(Entries taken from a collection)
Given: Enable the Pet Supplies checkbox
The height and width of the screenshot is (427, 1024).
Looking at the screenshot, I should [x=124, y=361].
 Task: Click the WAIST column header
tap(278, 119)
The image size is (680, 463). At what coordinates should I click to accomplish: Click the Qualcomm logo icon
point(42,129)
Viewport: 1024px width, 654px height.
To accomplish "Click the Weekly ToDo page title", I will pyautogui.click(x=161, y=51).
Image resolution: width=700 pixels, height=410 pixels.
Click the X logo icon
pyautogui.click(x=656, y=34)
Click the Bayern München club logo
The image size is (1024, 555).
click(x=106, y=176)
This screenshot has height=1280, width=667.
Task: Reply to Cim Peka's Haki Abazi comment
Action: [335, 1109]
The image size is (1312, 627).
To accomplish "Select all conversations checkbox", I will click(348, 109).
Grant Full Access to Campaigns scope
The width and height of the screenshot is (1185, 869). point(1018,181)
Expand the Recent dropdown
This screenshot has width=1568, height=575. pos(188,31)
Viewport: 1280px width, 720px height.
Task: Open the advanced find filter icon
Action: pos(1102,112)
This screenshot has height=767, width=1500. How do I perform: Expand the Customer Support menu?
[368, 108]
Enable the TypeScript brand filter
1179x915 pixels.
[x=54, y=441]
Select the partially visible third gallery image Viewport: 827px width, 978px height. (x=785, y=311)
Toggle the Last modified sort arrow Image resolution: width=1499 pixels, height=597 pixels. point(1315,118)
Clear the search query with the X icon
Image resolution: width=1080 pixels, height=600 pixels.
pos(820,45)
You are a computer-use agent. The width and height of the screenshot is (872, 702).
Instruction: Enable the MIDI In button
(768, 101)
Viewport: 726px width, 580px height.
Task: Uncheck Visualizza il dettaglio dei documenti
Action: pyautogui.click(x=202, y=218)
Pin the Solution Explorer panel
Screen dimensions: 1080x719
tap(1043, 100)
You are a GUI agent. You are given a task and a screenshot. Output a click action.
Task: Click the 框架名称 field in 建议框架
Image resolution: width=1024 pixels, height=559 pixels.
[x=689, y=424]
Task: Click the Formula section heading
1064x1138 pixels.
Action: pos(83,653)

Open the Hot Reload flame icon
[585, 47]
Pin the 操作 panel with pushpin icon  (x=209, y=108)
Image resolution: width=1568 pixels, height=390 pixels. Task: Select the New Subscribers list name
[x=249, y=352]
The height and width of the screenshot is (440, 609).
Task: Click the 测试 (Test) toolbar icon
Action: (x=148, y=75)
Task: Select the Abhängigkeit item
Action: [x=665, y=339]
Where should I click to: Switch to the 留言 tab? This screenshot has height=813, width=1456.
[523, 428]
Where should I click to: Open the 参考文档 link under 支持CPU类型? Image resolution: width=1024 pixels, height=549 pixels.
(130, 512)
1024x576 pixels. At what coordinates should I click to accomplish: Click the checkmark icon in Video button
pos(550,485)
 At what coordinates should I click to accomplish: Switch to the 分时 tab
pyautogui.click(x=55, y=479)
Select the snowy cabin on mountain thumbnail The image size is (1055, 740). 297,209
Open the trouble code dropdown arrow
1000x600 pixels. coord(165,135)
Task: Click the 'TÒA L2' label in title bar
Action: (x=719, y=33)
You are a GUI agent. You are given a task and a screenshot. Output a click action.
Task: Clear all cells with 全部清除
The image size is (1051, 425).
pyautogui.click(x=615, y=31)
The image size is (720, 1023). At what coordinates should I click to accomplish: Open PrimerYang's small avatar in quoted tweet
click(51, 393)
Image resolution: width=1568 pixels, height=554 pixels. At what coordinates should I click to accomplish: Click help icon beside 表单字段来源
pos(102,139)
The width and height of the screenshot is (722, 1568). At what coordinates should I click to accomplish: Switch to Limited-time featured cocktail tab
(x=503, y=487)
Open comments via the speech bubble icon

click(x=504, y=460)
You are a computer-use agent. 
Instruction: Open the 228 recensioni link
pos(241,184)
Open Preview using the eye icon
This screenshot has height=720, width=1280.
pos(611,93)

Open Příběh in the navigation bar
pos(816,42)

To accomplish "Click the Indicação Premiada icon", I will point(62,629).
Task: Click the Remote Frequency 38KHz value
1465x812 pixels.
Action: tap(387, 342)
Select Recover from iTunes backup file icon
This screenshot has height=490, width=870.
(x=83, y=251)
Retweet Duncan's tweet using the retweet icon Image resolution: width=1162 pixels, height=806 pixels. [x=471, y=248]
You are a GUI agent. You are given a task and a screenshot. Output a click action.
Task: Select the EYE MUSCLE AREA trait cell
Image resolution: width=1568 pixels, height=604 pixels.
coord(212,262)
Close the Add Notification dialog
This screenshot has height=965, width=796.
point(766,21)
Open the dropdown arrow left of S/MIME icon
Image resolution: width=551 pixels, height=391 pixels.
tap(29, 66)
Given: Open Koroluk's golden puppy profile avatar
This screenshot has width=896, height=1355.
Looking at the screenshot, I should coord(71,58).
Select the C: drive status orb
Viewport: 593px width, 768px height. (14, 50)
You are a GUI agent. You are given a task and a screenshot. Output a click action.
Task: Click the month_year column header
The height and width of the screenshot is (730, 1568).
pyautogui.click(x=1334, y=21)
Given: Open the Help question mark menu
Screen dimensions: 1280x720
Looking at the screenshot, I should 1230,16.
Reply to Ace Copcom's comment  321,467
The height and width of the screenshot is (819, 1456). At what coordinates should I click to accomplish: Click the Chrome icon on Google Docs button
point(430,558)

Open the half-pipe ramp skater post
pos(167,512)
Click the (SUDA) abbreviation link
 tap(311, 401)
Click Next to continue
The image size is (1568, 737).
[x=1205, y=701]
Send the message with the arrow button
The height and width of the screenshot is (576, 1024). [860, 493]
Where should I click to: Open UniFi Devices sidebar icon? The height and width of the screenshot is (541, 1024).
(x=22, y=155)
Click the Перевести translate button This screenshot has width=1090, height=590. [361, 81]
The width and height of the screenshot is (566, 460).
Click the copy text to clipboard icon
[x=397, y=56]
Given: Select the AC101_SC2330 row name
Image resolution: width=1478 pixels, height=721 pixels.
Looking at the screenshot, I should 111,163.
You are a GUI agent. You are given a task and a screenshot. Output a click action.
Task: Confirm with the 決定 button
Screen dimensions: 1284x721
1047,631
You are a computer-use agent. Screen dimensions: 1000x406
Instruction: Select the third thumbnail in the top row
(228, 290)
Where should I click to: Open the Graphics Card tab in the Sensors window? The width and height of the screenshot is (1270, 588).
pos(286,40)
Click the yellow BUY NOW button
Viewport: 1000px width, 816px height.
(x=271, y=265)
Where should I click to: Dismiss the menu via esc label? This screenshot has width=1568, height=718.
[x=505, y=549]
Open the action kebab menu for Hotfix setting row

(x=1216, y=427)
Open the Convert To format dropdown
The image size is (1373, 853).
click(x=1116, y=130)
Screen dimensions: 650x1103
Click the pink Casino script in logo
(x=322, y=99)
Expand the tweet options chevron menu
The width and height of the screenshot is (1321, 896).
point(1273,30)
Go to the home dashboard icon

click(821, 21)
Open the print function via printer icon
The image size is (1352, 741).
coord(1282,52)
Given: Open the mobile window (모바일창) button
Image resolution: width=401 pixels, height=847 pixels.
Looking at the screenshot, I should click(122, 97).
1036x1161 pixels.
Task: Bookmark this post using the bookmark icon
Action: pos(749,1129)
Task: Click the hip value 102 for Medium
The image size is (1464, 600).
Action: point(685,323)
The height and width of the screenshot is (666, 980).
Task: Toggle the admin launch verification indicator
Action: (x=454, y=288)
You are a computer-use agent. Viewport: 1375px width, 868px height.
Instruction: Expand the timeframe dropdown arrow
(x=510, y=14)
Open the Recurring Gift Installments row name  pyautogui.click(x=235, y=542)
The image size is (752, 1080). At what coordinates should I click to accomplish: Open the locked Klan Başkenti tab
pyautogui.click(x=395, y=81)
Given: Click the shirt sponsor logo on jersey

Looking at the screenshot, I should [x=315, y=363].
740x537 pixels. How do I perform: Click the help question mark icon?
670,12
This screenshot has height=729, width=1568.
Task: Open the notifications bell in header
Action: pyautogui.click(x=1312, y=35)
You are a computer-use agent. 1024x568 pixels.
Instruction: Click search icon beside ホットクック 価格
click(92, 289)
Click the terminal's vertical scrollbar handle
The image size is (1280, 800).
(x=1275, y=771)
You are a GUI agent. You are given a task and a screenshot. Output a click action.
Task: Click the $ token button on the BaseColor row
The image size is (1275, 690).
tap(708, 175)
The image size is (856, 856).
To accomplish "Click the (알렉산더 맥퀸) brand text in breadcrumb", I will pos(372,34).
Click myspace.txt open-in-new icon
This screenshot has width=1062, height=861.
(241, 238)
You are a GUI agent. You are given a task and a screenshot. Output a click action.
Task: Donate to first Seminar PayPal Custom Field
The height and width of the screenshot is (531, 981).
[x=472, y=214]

__What the exercise asks__
What you give back should be only the lines of the records above, starting at the line with "Grant Full Access to Campaigns scope" and ending at the line with "Clear the search query with the X icon", restated word for word.

__Written reply__
Grant Full Access to Campaigns scope
The width and height of the screenshot is (1185, 869). point(1018,181)
Expand the Recent dropdown
This screenshot has width=1568, height=575. pos(188,31)
Viewport: 1280px width, 720px height.
Task: Open the advanced find filter icon
Action: pos(1102,112)
This screenshot has height=767, width=1500. How do I perform: Expand the Customer Support menu?
[368, 108]
Enable the TypeScript brand filter
1179x915 pixels.
[x=54, y=441]
Select the partially visible third gallery image Viewport: 827px width, 978px height. (x=785, y=311)
Toggle the Last modified sort arrow Image resolution: width=1499 pixels, height=597 pixels. point(1315,118)
Clear the search query with the X icon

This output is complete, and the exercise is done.